As of october 16th 2020, by using the Moclo tool kit for Chlamydomonas Reinhardtii developed by Pierre Crozet and Stephane Lemaire, we were able to clone most of the Level 0 parts of the degradation genes of atrazine and for our kill-switch system, except for the UVR8 part. We believe we will be able to complete the UVR8 cloning, to create our Level 1 plasmids as well as the level M in the near future. We systematically checked the sequence for each Level 0 plasmid we cloned, by sending samples to Eurofin Genomics for Sanger sequencing.

We were able to finalize our genetic construct related to the atrazine degradation pathway into cyanuric acid. All the level 1 plasmids were completed and cloned into a blasticidin and spectinomycin resistant level M multigenic plasmid. 

Unfortunately, due to new covid-related safety norms, we were not able to transform our Chlamydomonas reinhardtii strain with our level M plasmid. We could not test neither its efficiency nor the increased resistance of our engineered microalgae to atrazine exposure.

Measure of the resistance of Chlamydomonas to atrazine and cyanuric acid:

In order to assess the atrazine degradation ability of our engineered Chlamydomonas strain, we needed to characterize the basal toxicity of atrazine on the Chlamydomonas reinhardtii D66 strain. We also needed to demonstrate the lesser toxicity of the final product coming from the degradation of atrazine, the cyanuric acid, on our microalgae. We performed two types of toxicity tests: exposure to atrazine and cyanuric acid on plate (TAP medium, 96H) and monitored exposure to test a wide range of pollutant concentration. The Algem® photobioreactor (Algenuity®) allowed us to record more parameters (pH, Temperature) and perform the toxicity test with a larger volume (from 1mL to 1L).

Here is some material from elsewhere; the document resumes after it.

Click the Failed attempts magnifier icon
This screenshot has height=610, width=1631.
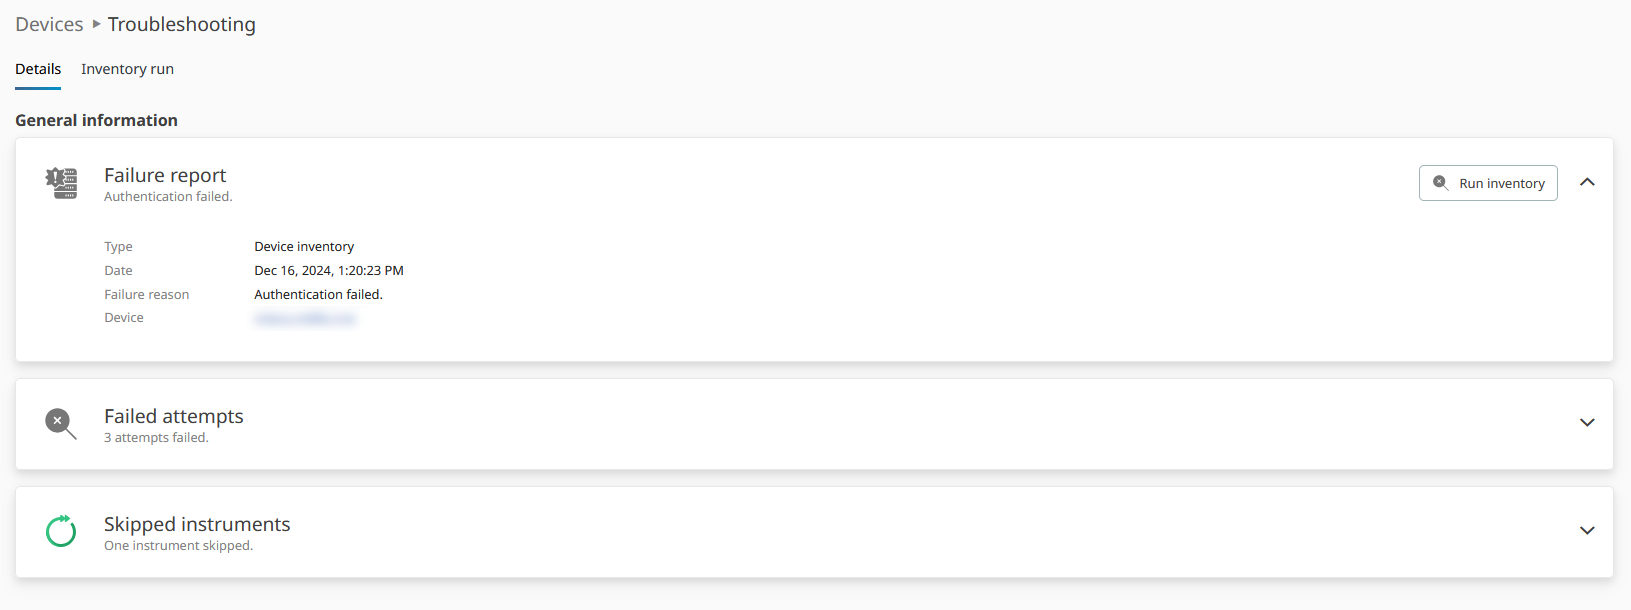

The first toxicity test performed was the exposure to atrazine. We tested a range of concentrations from 0 to 1500 µg/L in 1mL TAPmedium 24 wells plates. At T=0, the Chlamydomonas cells were in exponential phase (5 millions cells/mL). Simultaneously, we ran the experiment with cyanuric acid and the same concentration range of polluant.

These experiments show that exposure to DMSO did not alter the growth of Chlamydomonas reinhardtii strain D66. Thus, any observed effect will be caused by the pollutant in the other wells. Exposure to atrazine alters the growth of Chlamydomonas reinhardtii strain D66 at the minimal concentration of 250µg/L in TAP medium.

Cyanuric acid did not seem to alter the growth of Chlamydomonas reinhardtii strain D66 in TAP medium, even at the maximum exposure levels.

These results provide two keypoints for the future of our project:

- It strengthens our strategy : the atrazine degradation into cyanuric acid is sufficient to hamper its toxic effect. 

- We were able to determine a threshold value to test the efficiency of our genetically engineered microalgae. Growing on high atrazine concentrations will be required.

The third toxicity test performed was the exposure to atrazine in the Algem® photobioreactor system. We tested a range of concentration from 0 to 500 µg/L in 400mL TAP medium in a 1L erlenmeyer flask. At t=0, the Chlamydomonas concentration was 1 million cells/mL. Environmental parameters were set : pH=7 and T=28°C and were stable during the experiment.

Growth curve of Chlamydomonas reinhardtii D66 strain D66 at various atrazine concentrations:
Green: 0 µg/L ; yellow: 77 µg/L ; orange: 250 µg/L ; red: 500 µg/L.

These results do not fit completely with the previous ones. All the atrazine condition hampers the microalgae growth. However, the polluant starts to hinder it at 77µg/L, below the threshold of 250 established earlier. It was expected since the Algem has more precise data. 

All Chlamydomonas reinhardtii cultures were made in a rich medium (TAP), the growth of the microalgae was not nutrient-limited. This medium is not representative of the final environment of our filter: the Seine river, a nutrient low environment. Therefore, we wanted to run our experiment in a minimum medium (HSM) or even better, in sterilized Seine water. It was not possible due to the new covid-related safety norms which cut our lab access.